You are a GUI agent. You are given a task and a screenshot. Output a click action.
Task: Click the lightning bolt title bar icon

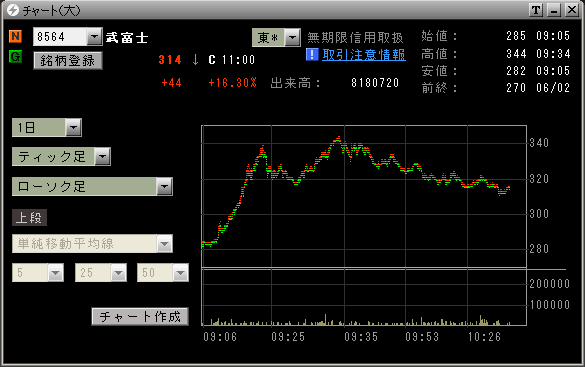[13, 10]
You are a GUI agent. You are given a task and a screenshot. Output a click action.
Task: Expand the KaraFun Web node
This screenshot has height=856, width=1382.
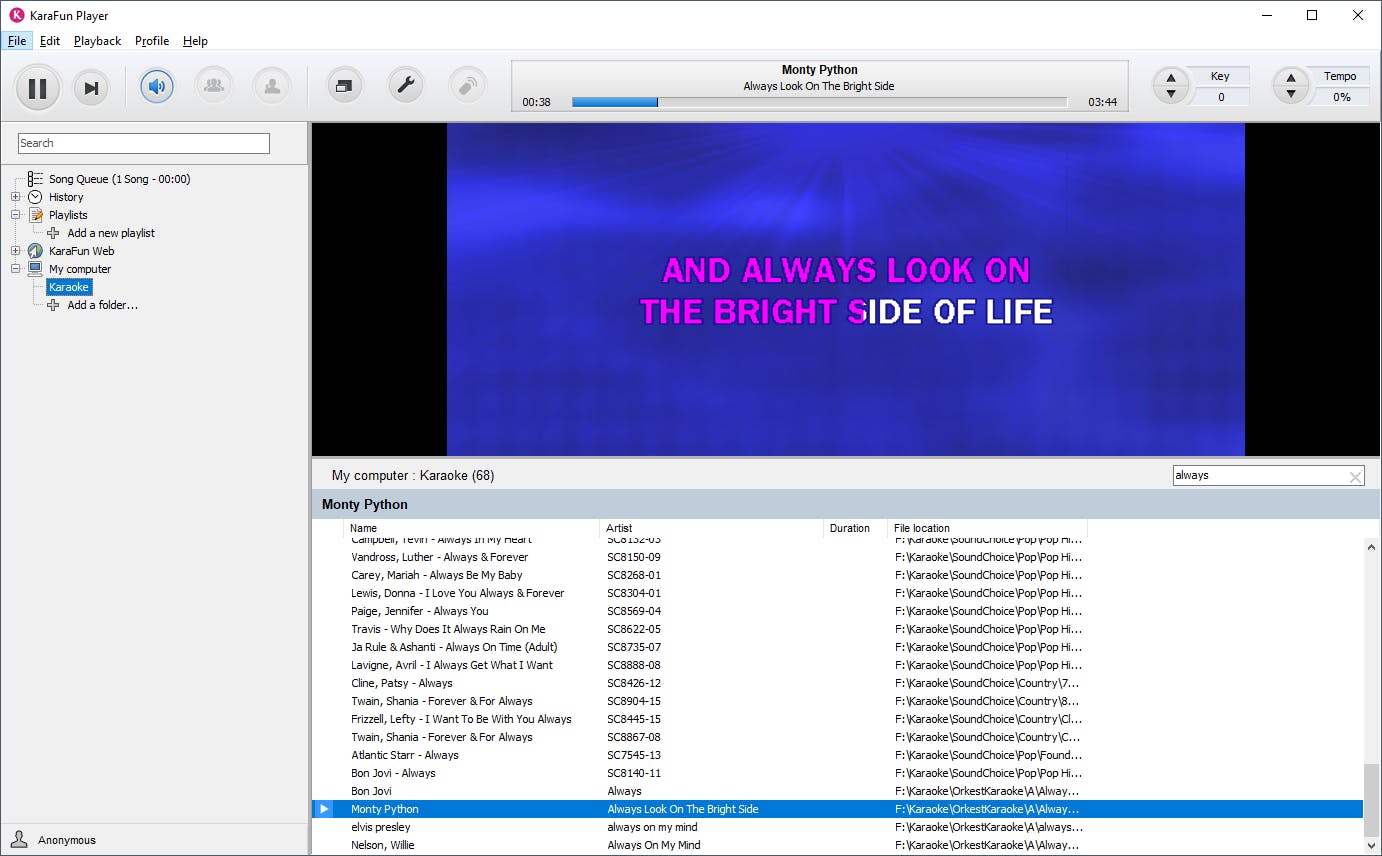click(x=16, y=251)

### Assigned task:
Take the entries above and set them down exactly, minus the pictures.

### Exercise answer:
You are a GUI agent. You are given a task and a screenshot. Output a click action.
Task: Click the lightning bolt title bar icon

[13, 10]
You are a GUI agent. You are given a task and a screenshot. Output a click action.
Task: Expand the KaraFun Web node
This screenshot has height=856, width=1382.
click(x=16, y=251)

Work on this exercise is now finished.